Accusing the PS of “immobilism” and of being only interested in “feeding the socialist clientele” and not improving the country, Rui Rio cleared even António Costa. It’s not his fault alone. “António Costa doesn’t want to reform anything. And even if he wanted to reform, the PS wouldn’t let him, because the PS, in its culture, just wants to keep power in order to feed the socialist clientele”, he stated.
“The government is nominating, the PS is postponing and Portugal is withering away”, he predicted, stressing that no matter how much the PSD “screams” or says “that it cannot be like that”, the PS will always remain “immovable”. Dead end? For Rio, the way out is at the polls: “The people will eventually realize” that it was the PS that “did not take the opportunity of having an opposition leader who was — and is — willing to do what is necessary” . AND “they will hardly have another opportunity”.
Illicit enrichment only catches “little unintelligent corruptions”
The reform of the justice system is still at the head of the reforms wanted by Rui Rio, but that is not why it is finished. For now, the PSD has presented 3 anti-corruption bills, to be debated next week on a ride with the projects presented by the other parties and the idea launched by the Association of Judges, but also on one of them the leader of the party himself has doubts that it solves anything in fact.
This is the bill on unjustified enrichment, where the PSD proposes to increase the declarative obligations of politicians and increase prison sentences for the intentional concealment of increased income, but without immediately criminalizing their lack of justification (limiting to refer to the MP). According to Rui Rio, there is no way to criminalize illicit enrichment that is in accordance with the Constitution, and even if it were possible to do so, it would not solve anything. At the limit, it would only serve to “catch a little corrupt child without great intelligence”.
“VWe want to be serious with the Portuguese people: even if we managed to criminalize illicit enrichment in the terms in which it went to TC and came back, we wouldn’t catch anyone who was corrupt. We caught a little corrupt little boy without great intelligence”, he said, suggesting that “a corrupt person, if he received something wrongly, put it in the name of any friend, and preferably a friend who lives far away”. In other words, it’s not there.
In this regard, Rio accuses public opinion and political power of having created the idea that if illicit enrichment is criminalized “the problem is solved”, when it is not true and, in the last case, such it will only serve to increase the “discredit” with the institutions.

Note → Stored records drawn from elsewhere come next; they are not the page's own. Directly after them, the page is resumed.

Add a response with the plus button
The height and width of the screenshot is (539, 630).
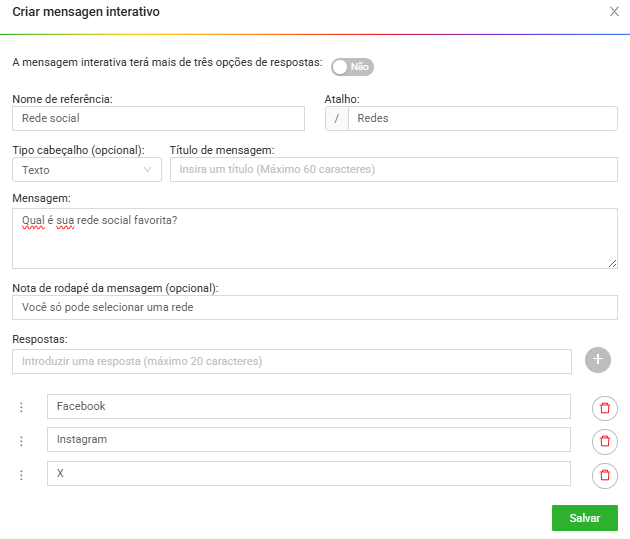pos(598,360)
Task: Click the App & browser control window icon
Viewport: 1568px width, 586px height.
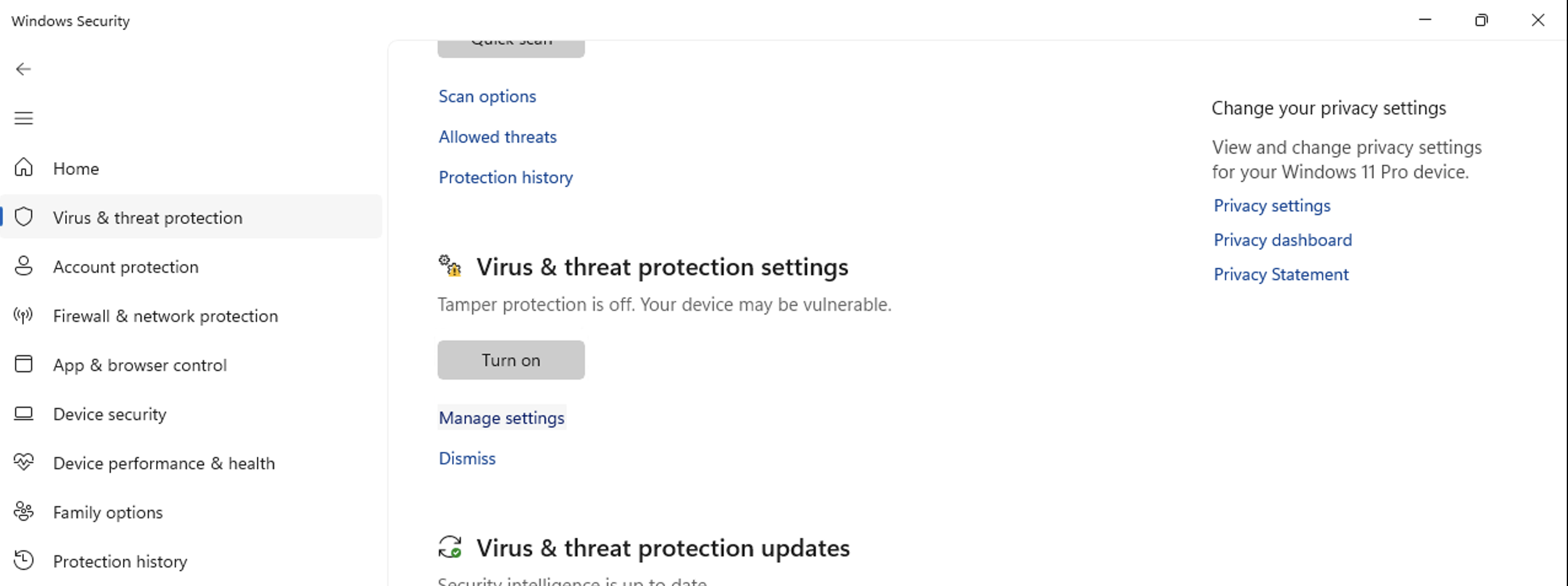Action: (23, 364)
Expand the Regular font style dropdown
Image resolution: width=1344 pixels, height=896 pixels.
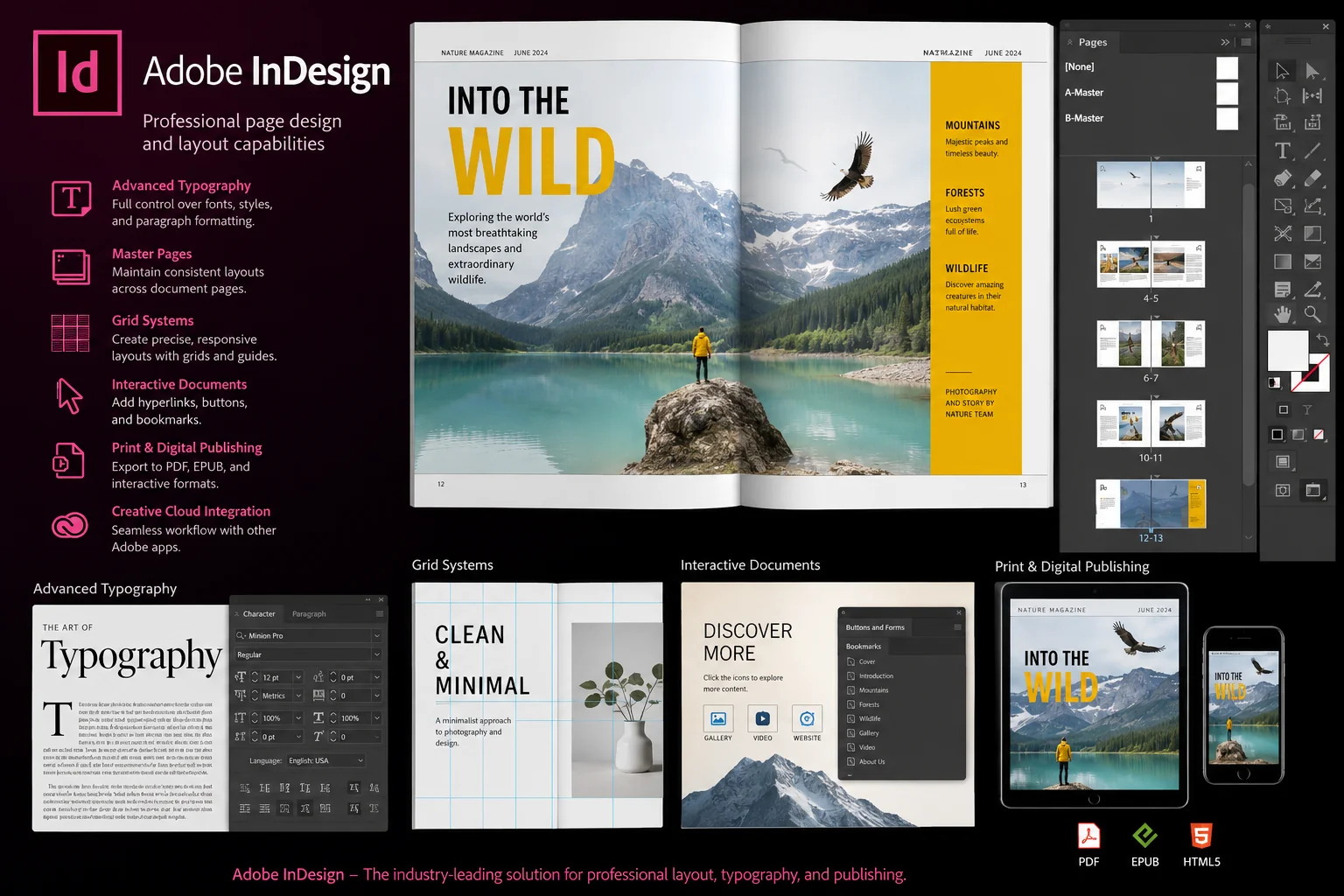(307, 654)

Rio’s solution involves, he says, providing institutions with more means of investigation, making adjustments to the penal framework, extending the statute of limitations for crimes (“in Operation Marquis, this was one of the problems”), and aggravating additional penalties such as losses term of office. And, of course, review the composition of the superior councils of the MP and the Magistracy for a majority of non-judges — a proposal by Rio that has been much criticized.
As for Costa, a name that the PSD leader hardly touches, a criticism: the only measures he adopted for justice were “to increase the salary of magistrates”, making a trainee judge earn more today than a professor at the top of career, and “appointing a European Public Prosecutor in accordance with the Government’s wishes”. Nothing else.
The danger, says Rio, is lurking: it is that with an evolving society and without a regime adapted to reality and evolving on itself, democracy is degraded and this is what fuels extremism. The “lucky” is that “we do not have strong extremist forces in Portuguese society”.